Provou-o como ouro na fornalha e
aceitou-o como holocausto (cf Sb 3,6).
Embora aos olhos dos homens tenha sido
atormentado, todavia a sua esperança
está cheia de imortalidade, pois as almas dos justos estão na mão de
Deus e nenhum tormento as tocará.
E quando, humanamente falando, lhes chegam o tormento e a morte, quando aparentemente estão mortos aos olhos dos
insensatos..., quando a sua saída
deste mundo é considerada uma desgraça..., eles estão em paz: eles experimentam a vida e a glória na mão de Deus (cf Sb 3,1-4).
Tal vida é fruto da morte à semelhança da morte
de Cristo. A glória é a participação na Sua ressurreição.”
Cumpriram-se
as palavras dirigidas por Cristo aos Apóstolos para que fossem e dessem fruto e
o seu fruto permanecesse (cf Jo15,16) – acrescenta o Papa
Wojtyla. Por isso, o fruto da morte heroica de Maximiliano Kolbe perdura como
sinal de modo admirável na Igreja e no mundo.
Claramente
a Igreja aceita, com veneração e
gratidão, este
sinal de vitória obtida pela força da Redenção de Cristo e procura
decifrar a sua eloquência com toda a humildade e amor. Sempre que proclama a santidade dos seus filhos e filhas, ela procura
agir com toda a precisão e responsabilidade devidas, penetrando em todos os
aspetos da vida e da morte dos servos de Deus. Todavia a Igreja está, ao mesmo
tempo, atenta ao sinal da santidade dado por Deus nos seus servos terrenos, para não perder a sua plena eloquência e o seu significado
definitivo.

------------------------------------------------------------

Exercício escrito:
Para cada afirmação, indique com sim ou não se concorda com o excerto sobre Maximiliano Kolbe e cite literalmente as palavras do excerto que decidem a resposta.
1. Segundo o excerto, as almas dos justos estão na mão de Deus.
2. O excerto afirma que a Igreja proclama a santidade dos seus filhos sem examinar a vida e a morte deles.
3. O excerto diz que a glória é a participação na ressurreição de Cristo.

Dados:

------------------------------------------------------------

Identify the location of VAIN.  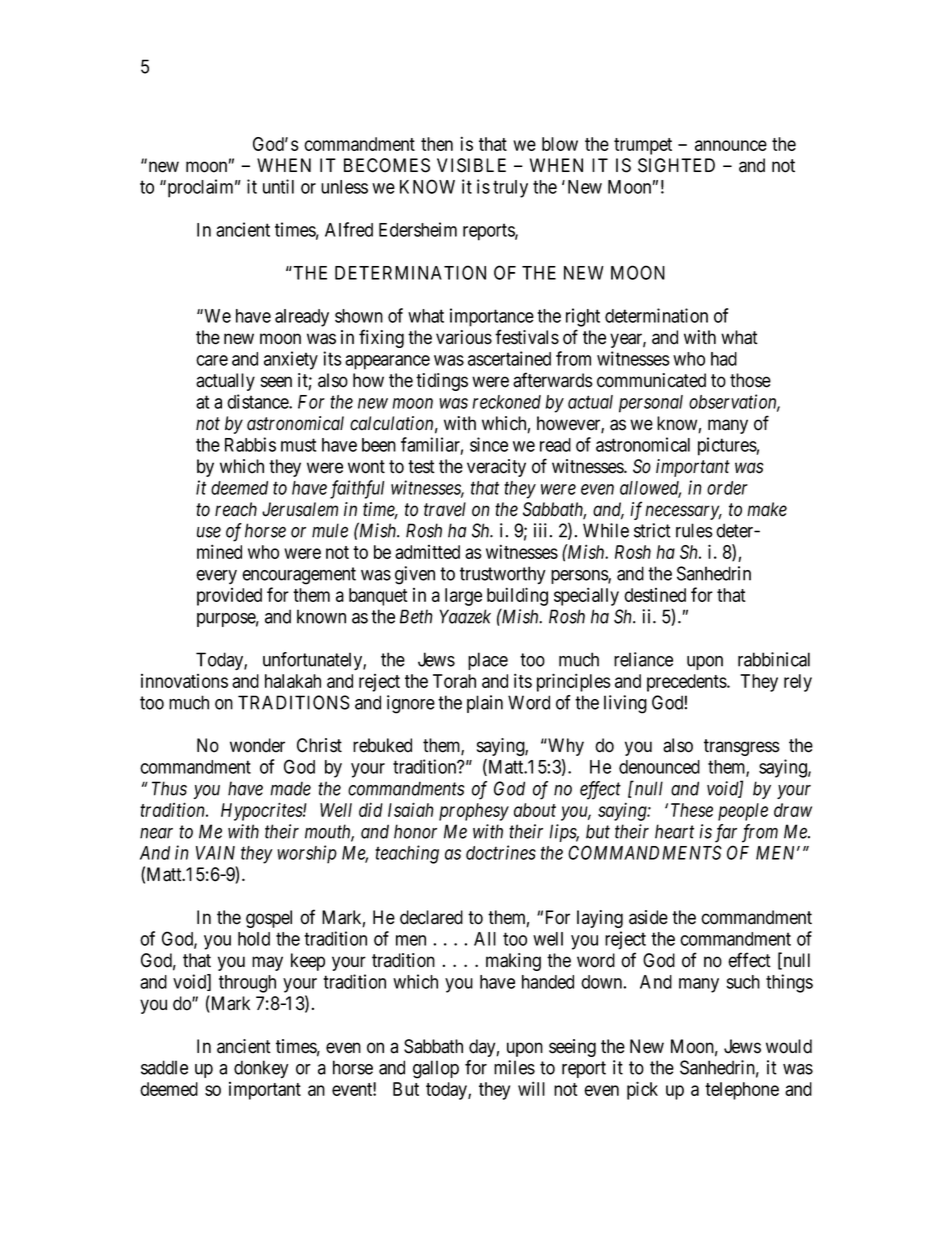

------------------------------------------------------------

Resposta correta:
1. Sim: «as almas dos justos estão na mão de Deus e nenhum tormento as tocará».
2. Não: «penetrando em todos os aspetos da vida e da morte dos servos de Deus».
3. Sim: «A glória é a participação na Sua ressurreição.»